The simplest case is when $P_{X|Y}(x|y) = P_X(x)$ in which case any $P_Y(y)$ will be compatible.
For discrete variables (and you could extend the logic to continous variables), you could consider $P_X(x) = \sum_{\forall Y} P_{X|Y}(x|y)P_Y(y)$ as a matrix equation:
$$\begin{bmatrix} P_X(a_1) \\ P_X(a_2) \\ \vdots \\ P_X(a_n) \end{bmatrix} =
\begin{bmatrix} P_{X|Y}(a_1|b_1) & P_{X|Y}(a_1|b_2) & \dots & P_{X|Y}(a_1|b_n) \\
P_{X|Y}(a_2|b_1) & P_{X|Y}(a_2|b_2) & \dots & P_{X|Y}(a_2|b_n) \\
\vdots & \vdots & & \vdots\\
P_{X|Y}(a_n|b_1) & P_{X|Y}(a_n|b_2) & \dots & P_{X|Y}(a_n|b_n) \\
\end{bmatrix} \cdot
\begin{bmatrix} P_Y(b_1) \\ P_Y(b_2) \\ \vdots \\ P_Y(b_n) \end{bmatrix} $$
So when the $P_{X|Y}(x|y)$, when considered as vectors (a different one for each value of $y$) are linearly independent, then you can obtain $P_Y(y)$ from $P_X(x)$ and $P_{X|Y}(x|y)$.

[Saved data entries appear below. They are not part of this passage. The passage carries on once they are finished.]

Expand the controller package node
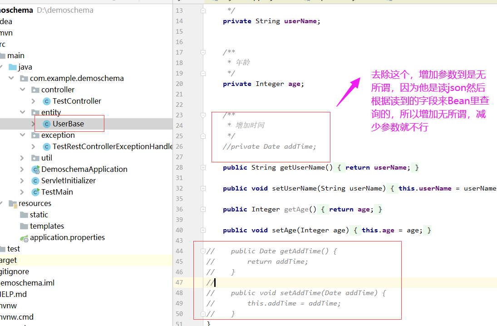This screenshot has width=497, height=326. [x=22, y=89]
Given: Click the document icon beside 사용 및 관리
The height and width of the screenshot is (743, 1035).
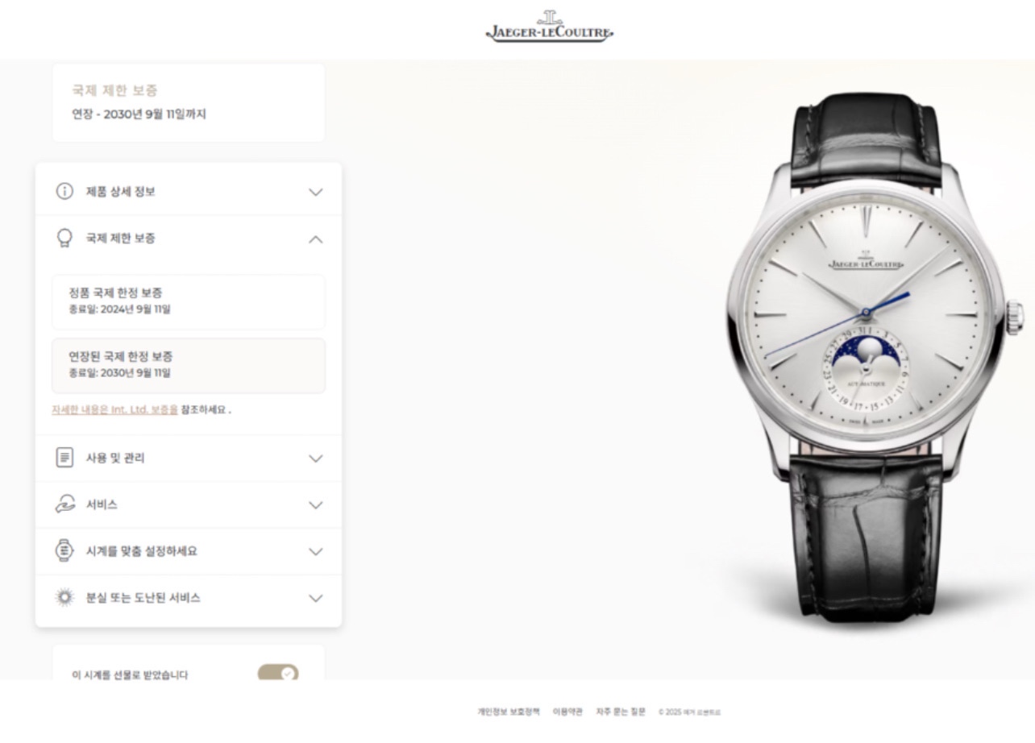Looking at the screenshot, I should pyautogui.click(x=64, y=458).
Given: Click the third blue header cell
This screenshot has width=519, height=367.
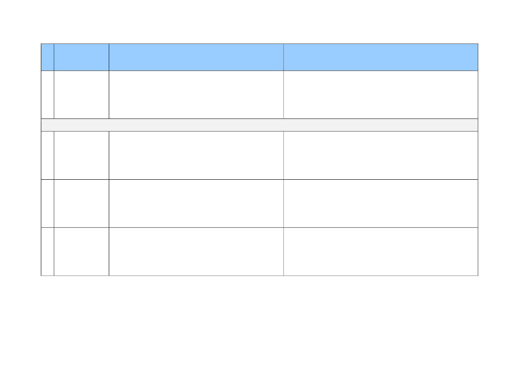Looking at the screenshot, I should tap(196, 57).
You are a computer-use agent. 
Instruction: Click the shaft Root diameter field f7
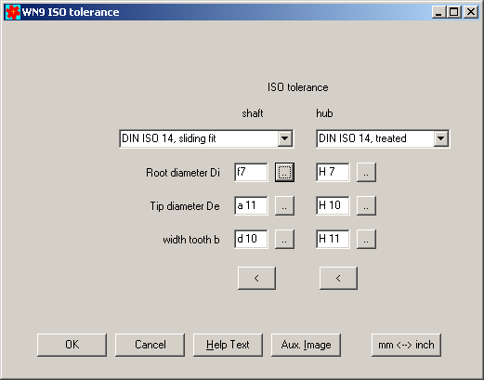(x=251, y=172)
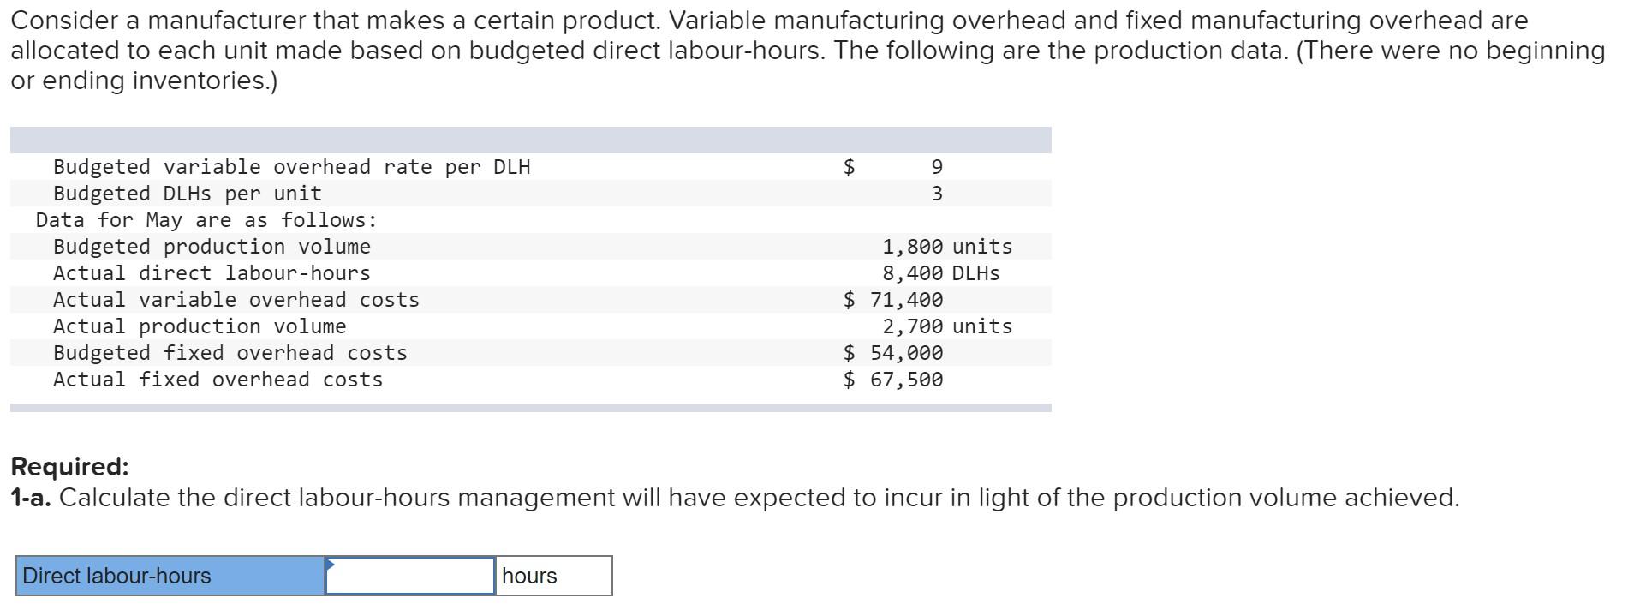The image size is (1634, 610).
Task: Select the Direct labour-hours answer input box
Action: 411,576
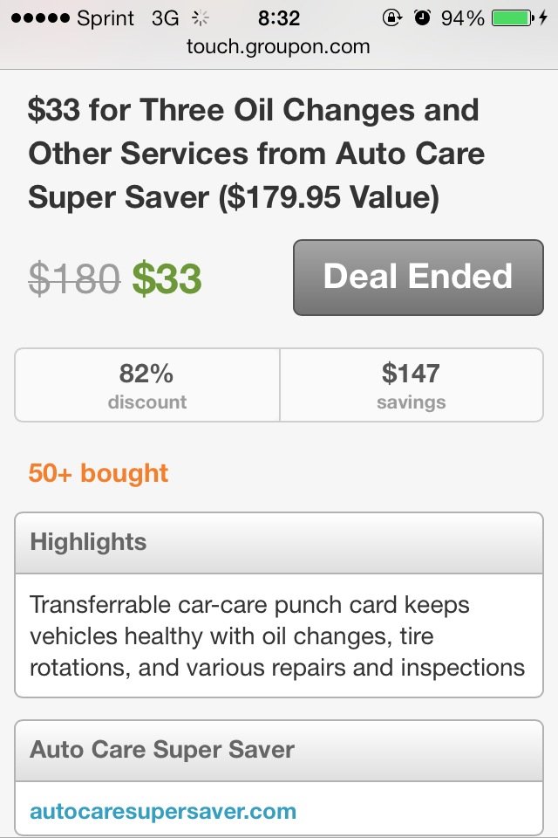
Task: Tap the Sprint carrier label
Action: [x=105, y=18]
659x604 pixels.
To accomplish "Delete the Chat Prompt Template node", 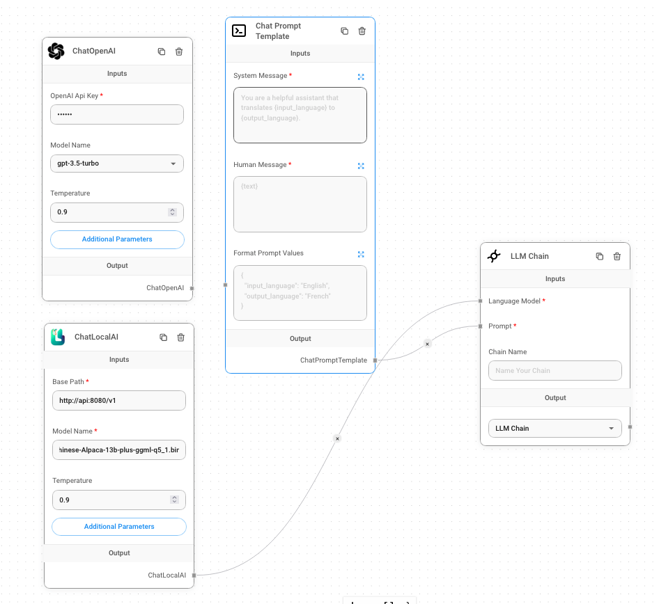I will (362, 31).
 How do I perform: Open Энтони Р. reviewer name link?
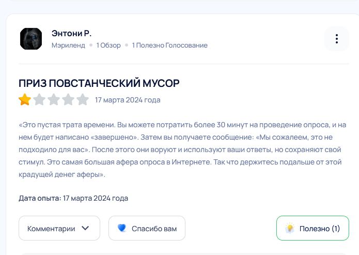point(71,34)
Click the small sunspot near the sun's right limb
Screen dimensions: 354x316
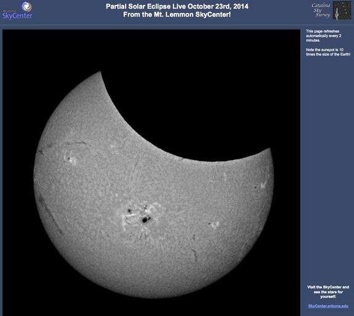[x=255, y=188]
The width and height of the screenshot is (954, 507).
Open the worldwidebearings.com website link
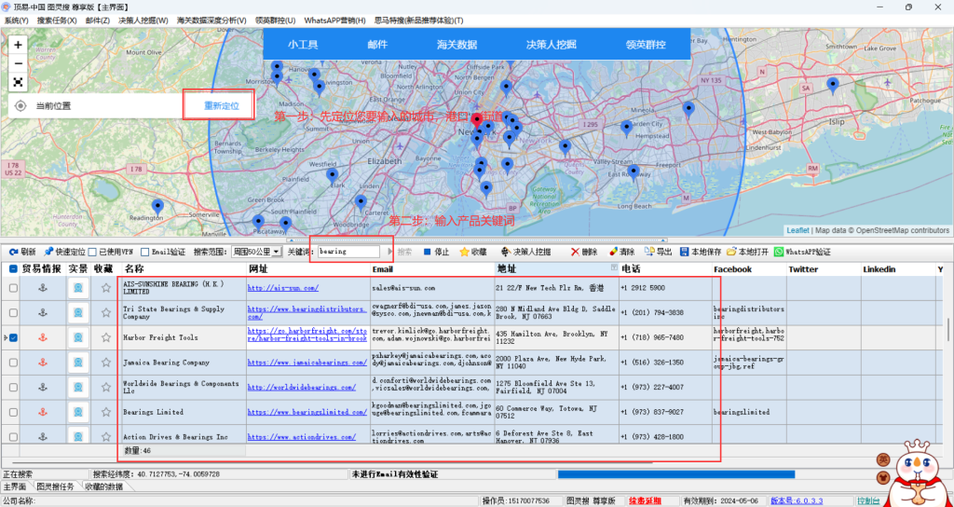pyautogui.click(x=302, y=387)

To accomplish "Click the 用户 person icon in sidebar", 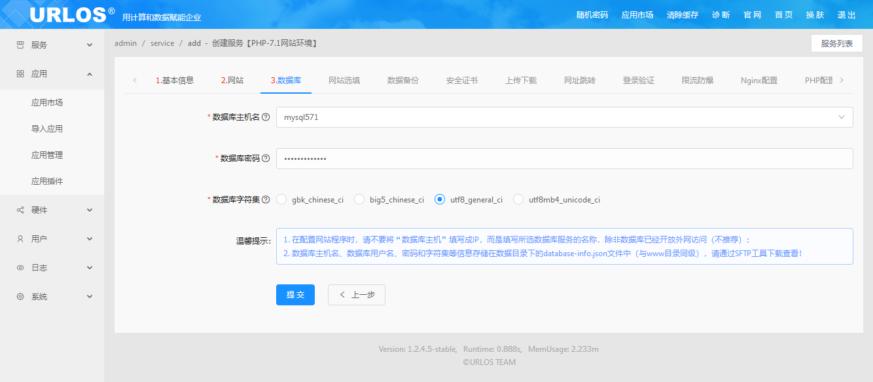I will 20,239.
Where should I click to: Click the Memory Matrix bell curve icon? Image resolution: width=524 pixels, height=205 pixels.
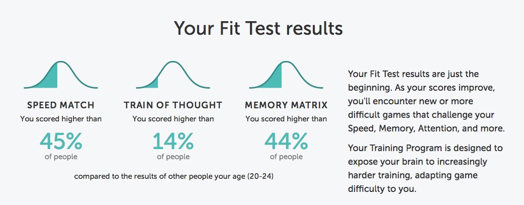(x=286, y=77)
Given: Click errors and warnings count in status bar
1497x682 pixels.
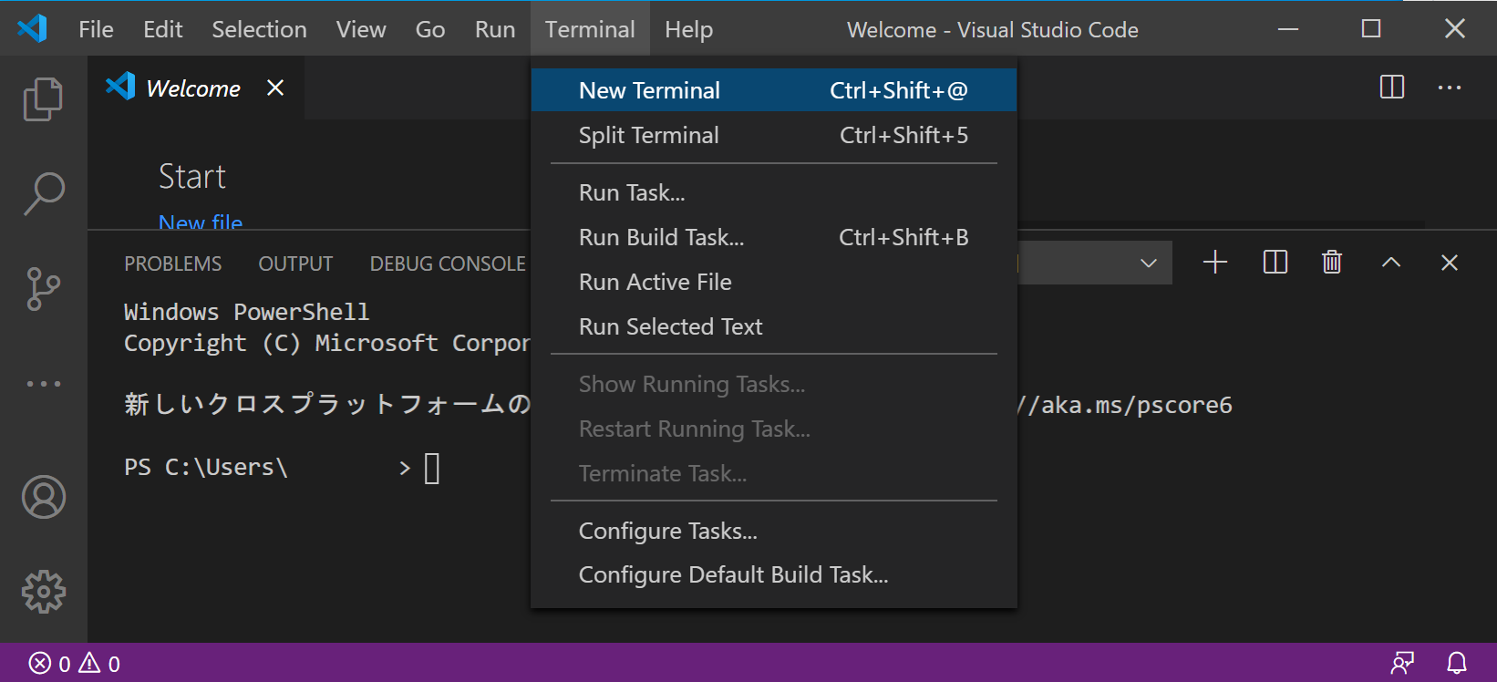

This is a sufficient condition but not necessary. The additional restriction that all $P_Y(y)>0$ might make it possible that also linear dependent vectors might still result in a unique solution for $P_Y(y)$.
Example. When $P_{X|Y}(x|y) \sim N(\mu = y,\sigma = 1)$ then you can not write any of the conditional probabilities as a sum of the others and you should be able to recover $P_Y(y)$ when you know $P_X(x)$ (by some deconvolution).